Ganz klare Botschaft
Die "Gilmore Girls" seien eine Comedyserie, in der auch viele Stereotype bedient würden. "Aber die Hauptdarstellerinnen sind schon besonders", sagt Schlütz. Es seien eigenständige Frauen, die ihr Leben im Griff hätten. "Diese Figuren sind besonders, die Beziehung ist besonders. Und unterhaltsam ist es einfach auch."
Manche Darstellungen scheinen heute ziemlich aus der Zeit gefallen. Aber die Produktion hatte - wenn auch nicht immer konsequent durchgezogen - eine Botschaft: Klar kann man als Frau alleine ein Kind großziehen, ohne heiraten zu müssen.

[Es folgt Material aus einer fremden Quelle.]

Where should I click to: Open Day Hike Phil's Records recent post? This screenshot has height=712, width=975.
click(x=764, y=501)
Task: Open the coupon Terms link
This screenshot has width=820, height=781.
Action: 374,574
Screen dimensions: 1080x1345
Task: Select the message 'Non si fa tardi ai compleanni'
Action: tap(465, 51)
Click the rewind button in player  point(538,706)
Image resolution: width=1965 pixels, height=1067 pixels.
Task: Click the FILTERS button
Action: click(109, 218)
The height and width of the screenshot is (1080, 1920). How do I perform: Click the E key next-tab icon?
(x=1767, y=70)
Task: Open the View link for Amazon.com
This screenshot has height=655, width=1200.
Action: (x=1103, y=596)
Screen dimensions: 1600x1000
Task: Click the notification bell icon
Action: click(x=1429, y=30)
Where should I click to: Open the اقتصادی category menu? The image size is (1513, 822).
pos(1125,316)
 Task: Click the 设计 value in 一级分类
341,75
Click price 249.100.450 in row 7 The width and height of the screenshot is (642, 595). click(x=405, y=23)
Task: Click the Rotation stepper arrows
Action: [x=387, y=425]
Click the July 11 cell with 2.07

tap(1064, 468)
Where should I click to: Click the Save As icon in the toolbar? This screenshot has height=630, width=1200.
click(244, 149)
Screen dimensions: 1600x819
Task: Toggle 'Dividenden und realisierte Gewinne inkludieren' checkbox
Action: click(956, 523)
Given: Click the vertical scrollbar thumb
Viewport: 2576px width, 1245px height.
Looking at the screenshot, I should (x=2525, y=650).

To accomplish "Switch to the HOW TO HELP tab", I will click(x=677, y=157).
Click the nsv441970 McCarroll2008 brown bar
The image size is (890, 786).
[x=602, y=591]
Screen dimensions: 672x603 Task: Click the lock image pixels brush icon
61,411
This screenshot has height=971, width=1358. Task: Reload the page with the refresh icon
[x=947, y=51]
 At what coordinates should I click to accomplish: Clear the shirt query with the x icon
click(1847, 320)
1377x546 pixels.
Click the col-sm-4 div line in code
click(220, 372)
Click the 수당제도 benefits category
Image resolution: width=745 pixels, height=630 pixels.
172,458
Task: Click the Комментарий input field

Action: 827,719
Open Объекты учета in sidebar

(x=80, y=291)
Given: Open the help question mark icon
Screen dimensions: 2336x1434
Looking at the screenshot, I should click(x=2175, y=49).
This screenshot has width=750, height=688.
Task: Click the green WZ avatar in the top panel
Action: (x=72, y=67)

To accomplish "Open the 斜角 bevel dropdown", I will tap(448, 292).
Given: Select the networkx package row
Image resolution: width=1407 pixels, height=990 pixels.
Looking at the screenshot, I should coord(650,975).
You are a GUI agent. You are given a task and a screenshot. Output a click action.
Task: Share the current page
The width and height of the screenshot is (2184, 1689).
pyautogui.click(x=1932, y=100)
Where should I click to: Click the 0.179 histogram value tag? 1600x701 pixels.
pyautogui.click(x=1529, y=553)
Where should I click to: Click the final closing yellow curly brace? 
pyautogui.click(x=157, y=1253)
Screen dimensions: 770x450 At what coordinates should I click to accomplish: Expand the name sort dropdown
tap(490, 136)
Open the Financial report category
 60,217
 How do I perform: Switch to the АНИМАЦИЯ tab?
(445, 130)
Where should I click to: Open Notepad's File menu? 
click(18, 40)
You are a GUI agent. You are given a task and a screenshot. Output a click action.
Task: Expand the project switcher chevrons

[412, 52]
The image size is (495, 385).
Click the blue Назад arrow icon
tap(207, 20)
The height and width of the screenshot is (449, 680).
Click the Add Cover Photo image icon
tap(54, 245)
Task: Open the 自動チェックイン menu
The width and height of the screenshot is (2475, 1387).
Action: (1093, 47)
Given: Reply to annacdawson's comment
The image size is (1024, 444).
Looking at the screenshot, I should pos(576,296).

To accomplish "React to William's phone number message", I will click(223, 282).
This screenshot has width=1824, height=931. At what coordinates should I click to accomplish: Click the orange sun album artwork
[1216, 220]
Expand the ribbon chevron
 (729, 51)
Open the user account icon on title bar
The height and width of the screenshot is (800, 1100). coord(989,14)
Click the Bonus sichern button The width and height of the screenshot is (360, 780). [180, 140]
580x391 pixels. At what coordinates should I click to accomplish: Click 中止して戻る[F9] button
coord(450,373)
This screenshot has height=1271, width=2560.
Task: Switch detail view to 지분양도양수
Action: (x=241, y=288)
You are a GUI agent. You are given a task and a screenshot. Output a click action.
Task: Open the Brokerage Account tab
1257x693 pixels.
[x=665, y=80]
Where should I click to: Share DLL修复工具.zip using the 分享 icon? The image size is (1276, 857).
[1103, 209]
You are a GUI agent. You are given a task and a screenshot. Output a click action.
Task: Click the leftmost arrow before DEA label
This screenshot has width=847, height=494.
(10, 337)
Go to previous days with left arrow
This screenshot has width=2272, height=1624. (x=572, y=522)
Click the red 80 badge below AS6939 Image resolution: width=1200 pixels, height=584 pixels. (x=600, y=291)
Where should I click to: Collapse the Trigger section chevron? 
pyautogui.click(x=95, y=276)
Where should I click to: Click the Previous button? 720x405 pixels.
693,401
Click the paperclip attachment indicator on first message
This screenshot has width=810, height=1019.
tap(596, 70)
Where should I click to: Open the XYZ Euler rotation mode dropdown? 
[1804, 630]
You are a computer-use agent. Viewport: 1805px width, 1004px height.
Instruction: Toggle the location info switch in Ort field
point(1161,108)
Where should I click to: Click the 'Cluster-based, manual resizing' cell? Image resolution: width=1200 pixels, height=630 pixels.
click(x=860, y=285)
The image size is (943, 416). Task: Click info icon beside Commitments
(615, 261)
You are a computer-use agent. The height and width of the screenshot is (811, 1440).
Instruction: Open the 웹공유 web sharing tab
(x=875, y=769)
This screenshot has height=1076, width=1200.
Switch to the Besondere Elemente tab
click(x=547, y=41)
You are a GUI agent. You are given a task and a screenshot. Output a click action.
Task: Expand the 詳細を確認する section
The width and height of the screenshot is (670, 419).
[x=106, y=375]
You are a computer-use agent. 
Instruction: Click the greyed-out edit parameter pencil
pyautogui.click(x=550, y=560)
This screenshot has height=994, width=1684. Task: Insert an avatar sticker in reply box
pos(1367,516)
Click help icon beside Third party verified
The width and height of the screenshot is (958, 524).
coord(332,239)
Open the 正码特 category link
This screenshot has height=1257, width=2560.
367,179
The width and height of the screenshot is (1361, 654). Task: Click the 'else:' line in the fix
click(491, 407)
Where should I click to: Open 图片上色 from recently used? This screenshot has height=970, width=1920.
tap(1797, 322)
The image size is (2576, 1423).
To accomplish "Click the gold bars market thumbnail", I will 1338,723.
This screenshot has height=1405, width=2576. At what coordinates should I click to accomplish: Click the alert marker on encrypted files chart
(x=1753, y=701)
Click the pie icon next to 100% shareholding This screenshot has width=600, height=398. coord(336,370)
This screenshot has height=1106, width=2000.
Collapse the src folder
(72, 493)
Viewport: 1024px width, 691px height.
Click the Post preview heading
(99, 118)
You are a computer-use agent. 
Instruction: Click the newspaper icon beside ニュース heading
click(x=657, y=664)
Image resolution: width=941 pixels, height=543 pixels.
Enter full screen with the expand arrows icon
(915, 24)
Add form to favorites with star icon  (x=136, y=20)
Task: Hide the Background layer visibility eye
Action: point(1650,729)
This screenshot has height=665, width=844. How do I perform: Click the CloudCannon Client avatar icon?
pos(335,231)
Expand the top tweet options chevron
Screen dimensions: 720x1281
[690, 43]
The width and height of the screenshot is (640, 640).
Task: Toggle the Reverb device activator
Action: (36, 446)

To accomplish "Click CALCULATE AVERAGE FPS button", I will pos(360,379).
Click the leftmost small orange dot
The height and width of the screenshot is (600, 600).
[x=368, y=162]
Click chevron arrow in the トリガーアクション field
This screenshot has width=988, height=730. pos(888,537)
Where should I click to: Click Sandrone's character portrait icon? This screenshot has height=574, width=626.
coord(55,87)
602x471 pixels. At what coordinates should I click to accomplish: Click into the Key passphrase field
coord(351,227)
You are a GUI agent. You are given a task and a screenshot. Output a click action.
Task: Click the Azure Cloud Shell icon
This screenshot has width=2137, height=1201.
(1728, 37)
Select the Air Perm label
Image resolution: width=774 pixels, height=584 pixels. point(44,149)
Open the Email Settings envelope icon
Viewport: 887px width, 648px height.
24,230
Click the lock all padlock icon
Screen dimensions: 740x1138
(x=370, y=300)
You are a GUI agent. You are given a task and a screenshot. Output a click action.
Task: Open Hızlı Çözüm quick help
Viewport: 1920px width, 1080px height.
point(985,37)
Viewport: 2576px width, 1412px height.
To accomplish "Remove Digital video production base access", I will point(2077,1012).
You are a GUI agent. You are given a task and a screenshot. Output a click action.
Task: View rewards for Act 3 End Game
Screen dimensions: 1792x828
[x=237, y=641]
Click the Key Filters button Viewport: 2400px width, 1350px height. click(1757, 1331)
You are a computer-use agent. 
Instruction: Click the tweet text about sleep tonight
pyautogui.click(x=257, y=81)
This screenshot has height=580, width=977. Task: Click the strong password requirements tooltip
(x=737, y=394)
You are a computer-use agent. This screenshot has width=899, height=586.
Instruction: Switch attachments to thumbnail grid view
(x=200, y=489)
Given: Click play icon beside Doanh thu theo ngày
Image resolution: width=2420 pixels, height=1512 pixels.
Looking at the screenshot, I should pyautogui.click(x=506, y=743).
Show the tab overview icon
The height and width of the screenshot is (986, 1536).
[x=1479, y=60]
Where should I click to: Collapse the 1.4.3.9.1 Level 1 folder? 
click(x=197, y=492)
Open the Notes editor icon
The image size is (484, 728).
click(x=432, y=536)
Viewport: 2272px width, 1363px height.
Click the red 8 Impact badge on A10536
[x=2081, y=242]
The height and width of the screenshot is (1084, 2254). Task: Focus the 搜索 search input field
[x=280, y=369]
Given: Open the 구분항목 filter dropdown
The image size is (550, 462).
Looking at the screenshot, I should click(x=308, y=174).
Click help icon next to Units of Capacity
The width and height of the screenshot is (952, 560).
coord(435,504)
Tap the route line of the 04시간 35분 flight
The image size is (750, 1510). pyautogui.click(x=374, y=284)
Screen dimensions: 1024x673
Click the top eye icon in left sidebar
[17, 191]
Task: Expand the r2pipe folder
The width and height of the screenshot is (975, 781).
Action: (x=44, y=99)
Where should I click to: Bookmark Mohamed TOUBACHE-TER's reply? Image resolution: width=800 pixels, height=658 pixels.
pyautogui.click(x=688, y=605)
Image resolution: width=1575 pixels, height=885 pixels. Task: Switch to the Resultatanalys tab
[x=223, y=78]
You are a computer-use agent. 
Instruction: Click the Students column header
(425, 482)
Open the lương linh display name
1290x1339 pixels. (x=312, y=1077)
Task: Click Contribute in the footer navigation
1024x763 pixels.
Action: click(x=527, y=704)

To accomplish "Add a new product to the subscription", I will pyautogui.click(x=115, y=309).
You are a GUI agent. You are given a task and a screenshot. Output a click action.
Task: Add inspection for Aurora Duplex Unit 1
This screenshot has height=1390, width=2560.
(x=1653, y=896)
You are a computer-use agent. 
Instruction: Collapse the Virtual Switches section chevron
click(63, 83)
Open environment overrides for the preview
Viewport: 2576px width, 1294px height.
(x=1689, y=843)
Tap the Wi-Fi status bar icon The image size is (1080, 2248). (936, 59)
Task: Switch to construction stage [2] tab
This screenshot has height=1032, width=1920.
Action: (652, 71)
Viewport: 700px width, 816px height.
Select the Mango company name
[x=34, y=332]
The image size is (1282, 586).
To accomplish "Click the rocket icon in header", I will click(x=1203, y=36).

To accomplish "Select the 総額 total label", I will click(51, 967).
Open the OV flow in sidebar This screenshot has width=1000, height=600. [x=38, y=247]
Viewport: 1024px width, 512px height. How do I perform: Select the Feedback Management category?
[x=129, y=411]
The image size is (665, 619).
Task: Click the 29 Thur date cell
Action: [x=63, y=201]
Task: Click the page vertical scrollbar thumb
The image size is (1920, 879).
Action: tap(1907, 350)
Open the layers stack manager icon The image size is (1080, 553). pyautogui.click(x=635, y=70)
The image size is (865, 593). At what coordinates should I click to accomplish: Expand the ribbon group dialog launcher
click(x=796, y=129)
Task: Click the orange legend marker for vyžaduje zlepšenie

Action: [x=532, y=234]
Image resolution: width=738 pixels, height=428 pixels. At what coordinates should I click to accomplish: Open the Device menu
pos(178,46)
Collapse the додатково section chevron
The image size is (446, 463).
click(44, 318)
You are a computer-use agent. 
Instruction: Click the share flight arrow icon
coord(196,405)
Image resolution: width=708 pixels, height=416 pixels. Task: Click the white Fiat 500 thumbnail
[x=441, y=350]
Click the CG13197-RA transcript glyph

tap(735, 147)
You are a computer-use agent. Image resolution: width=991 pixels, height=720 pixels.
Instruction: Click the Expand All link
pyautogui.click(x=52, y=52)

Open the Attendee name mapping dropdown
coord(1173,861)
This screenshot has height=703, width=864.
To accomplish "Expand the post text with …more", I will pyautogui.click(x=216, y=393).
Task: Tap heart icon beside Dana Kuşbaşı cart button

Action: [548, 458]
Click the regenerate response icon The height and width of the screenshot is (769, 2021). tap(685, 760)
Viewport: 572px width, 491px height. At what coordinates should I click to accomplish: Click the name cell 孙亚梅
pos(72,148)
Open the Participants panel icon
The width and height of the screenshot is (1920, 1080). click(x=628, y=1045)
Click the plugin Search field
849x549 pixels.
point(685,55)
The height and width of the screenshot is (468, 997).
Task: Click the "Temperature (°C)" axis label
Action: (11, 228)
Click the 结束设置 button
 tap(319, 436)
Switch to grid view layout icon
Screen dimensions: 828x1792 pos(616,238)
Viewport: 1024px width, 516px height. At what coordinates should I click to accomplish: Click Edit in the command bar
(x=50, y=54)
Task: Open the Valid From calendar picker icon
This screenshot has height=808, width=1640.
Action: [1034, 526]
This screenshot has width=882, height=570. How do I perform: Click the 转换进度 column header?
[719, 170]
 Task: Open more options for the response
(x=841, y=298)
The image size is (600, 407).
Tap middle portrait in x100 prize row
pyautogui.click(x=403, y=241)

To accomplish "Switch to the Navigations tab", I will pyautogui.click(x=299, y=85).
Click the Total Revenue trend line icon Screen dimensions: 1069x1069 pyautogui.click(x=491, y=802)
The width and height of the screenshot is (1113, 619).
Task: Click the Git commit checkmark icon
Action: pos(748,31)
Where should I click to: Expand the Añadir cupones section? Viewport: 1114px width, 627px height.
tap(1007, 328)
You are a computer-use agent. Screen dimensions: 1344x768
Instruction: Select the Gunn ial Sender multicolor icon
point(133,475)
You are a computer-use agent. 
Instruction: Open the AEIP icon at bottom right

Und natürlich dürfen Mädchen klug sein, sehr sogar.
Die Erfinderin der Serie, Amy Sherman-Palladino, hat gerade auch an anderer Stelle TV-Geschichte geschrieben. Ihre Serie "The Marvelous Mrs. Maisel" über eine Komikerin in den 1950ern gewann bereits mehrere Emmys und Golden Globes. Ihre durchaus sehenswerte Serie "Bunheads" über eine Ballettschule ging eher etwas unter.
Was die "Gilmore Girls" liebenswert macht, sind die Figuren. Die verwirrte Köchin Sookie (Melissa McCarthy), der knatschige Rezeptionist Michel, der eigenwillige Kirk, die perfektionistische Paris, die Schlagzeugerin Lane und deren koreanische Mutter. Wenn die Titelmusik einer neuen Folge beginnt, stellt sich für manche schon eine wohlige Wärme ein. Auch nach 20 Jahren. "If you're out on the road, feeling lonely and so cold..."
"Gilmore Girls" läuft dienstags ab 20.15 Uhr bei SIXX.